Our logic initially has seven modules, one for each of the logical operators. Each module has an interface defined in a .mli file, and an implementation defined in a .ml file. The interface defines the syntax, and the implementation provides the rules, display, and tactics that implement the module.
First, define the interface for the false operator in the module Fol_false.
1. Create the file fol_false.mli, containing the line:
declare "false"
The declaration defines a term "false" to represent the false operator. Next, compile the interface.
2. Compile the interface:
% prlc -c fol_false.mli
This command produces two files. The fol_false.cmi file contains the ML signature, and fol_false.ml contains the logical signature for the module.
The implementation for false contains the same syntax declaration, it includes a display form, and it defines the basic rules for falsehood.
3. Create the file fol_false.ml, containing the following lines:
extends Fol_type declare "false" dform false_df : "false" = `"false" prim false_type 'H : : sequent ['ext] { 'H >- "type"{."false"} } = trivial prim false_elim 'H 'J : : sequent ['ext] { 'H; x: "false"; 'J['x] >- 'C['x] } = trivial
The extends directive establishes the dependency of the Fol_false module on the Fol_type module, which is used in the well-formedness rule false_type. The display form for false is the string literal "false." The first inference rule, false_type, declares that false is a well-formed formula, and the second rule, false_elim, states that anything can be derived from a false assumption.
The rules are declared as primitive, since they are axioms in the first-order logic. There is no computational content to either rule, and the proof terms are the trivial proof trivial.
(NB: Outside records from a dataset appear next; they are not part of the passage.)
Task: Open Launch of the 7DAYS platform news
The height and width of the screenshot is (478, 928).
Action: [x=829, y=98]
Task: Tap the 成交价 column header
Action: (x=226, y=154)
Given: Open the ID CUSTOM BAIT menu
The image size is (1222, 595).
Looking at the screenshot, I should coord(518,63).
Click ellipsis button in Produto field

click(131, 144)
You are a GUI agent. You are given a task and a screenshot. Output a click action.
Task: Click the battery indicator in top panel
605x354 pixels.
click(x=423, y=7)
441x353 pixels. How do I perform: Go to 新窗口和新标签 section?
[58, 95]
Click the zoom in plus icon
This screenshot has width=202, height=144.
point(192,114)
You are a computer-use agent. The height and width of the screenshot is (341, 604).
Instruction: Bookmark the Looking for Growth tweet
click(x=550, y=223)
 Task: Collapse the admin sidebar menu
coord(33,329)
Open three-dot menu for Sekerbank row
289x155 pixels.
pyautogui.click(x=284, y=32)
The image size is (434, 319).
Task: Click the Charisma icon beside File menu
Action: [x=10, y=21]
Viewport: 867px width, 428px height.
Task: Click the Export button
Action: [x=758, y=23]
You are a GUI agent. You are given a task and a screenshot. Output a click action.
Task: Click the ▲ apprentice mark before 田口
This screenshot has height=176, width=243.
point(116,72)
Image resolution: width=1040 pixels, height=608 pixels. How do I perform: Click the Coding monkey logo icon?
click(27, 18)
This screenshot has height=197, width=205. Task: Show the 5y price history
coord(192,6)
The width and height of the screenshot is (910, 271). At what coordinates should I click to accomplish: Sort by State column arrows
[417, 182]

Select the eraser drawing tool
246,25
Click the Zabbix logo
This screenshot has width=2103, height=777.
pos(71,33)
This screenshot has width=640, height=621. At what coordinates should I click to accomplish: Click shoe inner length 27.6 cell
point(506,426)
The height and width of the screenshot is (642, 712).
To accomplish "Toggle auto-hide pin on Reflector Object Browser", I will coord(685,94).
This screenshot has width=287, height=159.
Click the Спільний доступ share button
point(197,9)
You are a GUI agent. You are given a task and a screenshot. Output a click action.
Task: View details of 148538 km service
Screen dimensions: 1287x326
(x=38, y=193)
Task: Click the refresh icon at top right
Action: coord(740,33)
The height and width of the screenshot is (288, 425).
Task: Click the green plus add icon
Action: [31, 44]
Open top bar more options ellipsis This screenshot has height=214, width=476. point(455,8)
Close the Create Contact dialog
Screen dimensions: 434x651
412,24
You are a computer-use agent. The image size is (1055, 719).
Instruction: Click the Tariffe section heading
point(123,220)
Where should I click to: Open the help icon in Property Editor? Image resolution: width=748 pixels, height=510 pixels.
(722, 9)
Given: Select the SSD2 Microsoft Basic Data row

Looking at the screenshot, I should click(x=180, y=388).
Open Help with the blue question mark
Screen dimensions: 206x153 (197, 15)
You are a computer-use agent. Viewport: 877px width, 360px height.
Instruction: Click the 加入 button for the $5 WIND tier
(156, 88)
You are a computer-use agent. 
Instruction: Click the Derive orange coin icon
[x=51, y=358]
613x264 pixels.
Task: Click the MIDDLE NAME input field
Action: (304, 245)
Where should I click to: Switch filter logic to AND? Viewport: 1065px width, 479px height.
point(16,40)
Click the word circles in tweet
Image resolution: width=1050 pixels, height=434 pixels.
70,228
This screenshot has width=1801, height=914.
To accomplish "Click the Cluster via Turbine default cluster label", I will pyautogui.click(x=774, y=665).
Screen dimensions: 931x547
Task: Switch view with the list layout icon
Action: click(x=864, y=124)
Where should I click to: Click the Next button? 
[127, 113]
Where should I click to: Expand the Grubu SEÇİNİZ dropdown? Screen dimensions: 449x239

The module defining true is similar to the false module. Try defining it yourself (the distribution contains example files in the fol directory). The Fol_true module should declare a new term for true, and it should also include an inhabitant for true called it:
declare "true" declare it
and it should define the well-formedness of the true term, and the introduction rule stating that the term true is provable.
prim true_type 'H : :
sequent ['ext] { 'H >- "type"{."true"} } = trivial
prim true_intro 'H : :
sequent ['ext] { 'H >- "true" } = it
You should also define a display form for the true term.